Tadej Pogačar’s new teammate has quite the comeback story

Julius Johansen was the junior world champion – but he’s faced a career of obstacles.

Nowadays, the junior world champion is the hottest property in town. Every team is fighting to secure their signature, to ensure that said rider turns pro with them. It wasn’t like that in 2017 though. “After dominating the junior season, I won the junior world championships in Bergen, Norway, and if it wasn’t for a puncture I probably would have won the time trial as well,” Julius Johansen remembers. “If you’re going to be a junior world champion today, for sure all the WorldTour teams would want to sign you, but that wasn’t the case back then – no teams wanted me.”

If it that seems remarkable – let alone unfair and unjustified – then what is even more perplexing (at least to the 2025 version of cycling) is that after waiting four years to finally get into the WorldTour, Johansen was left out in the cold yet again just two seasons later, fighting for recognition and visibility. “After being released by Intermarché [in 2023] I 100% thought my WorldTour career was over,” he says. 

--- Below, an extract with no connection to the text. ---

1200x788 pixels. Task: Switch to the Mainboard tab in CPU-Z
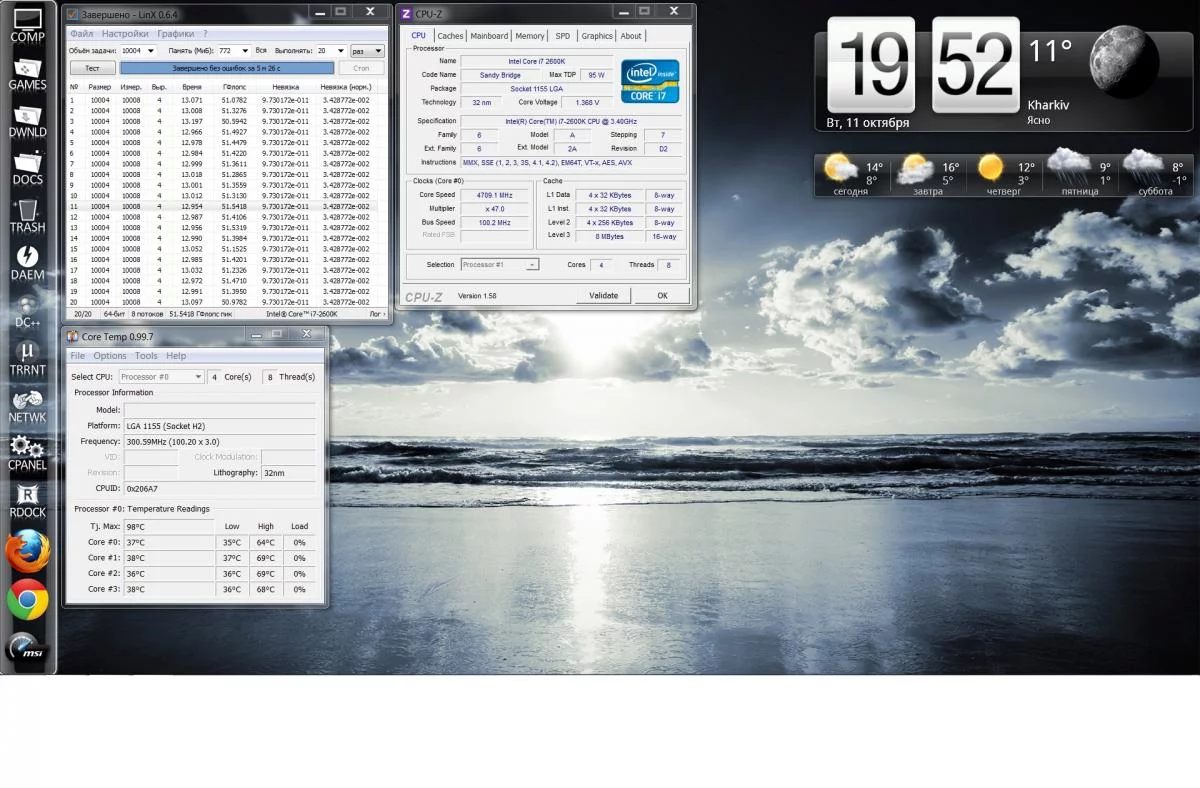pos(489,36)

But the tall and stocky Dane, now 25, has found his way back to cycling’s top table, incredibly landing a spot at the sport’s most successful team, UAE Team Emirates-XRG, via the most unlikely of routes: a stint riding as a third-tier Continental rider in Portugal. “I was both super lucky and unbelievably happy that all the hard work paid off. It just goes to show that you should always keep fighting.” This is the comeback story of Julius Johansen, now a teammate of Tadej Pogačar, only a year after nobody wanted to sign him.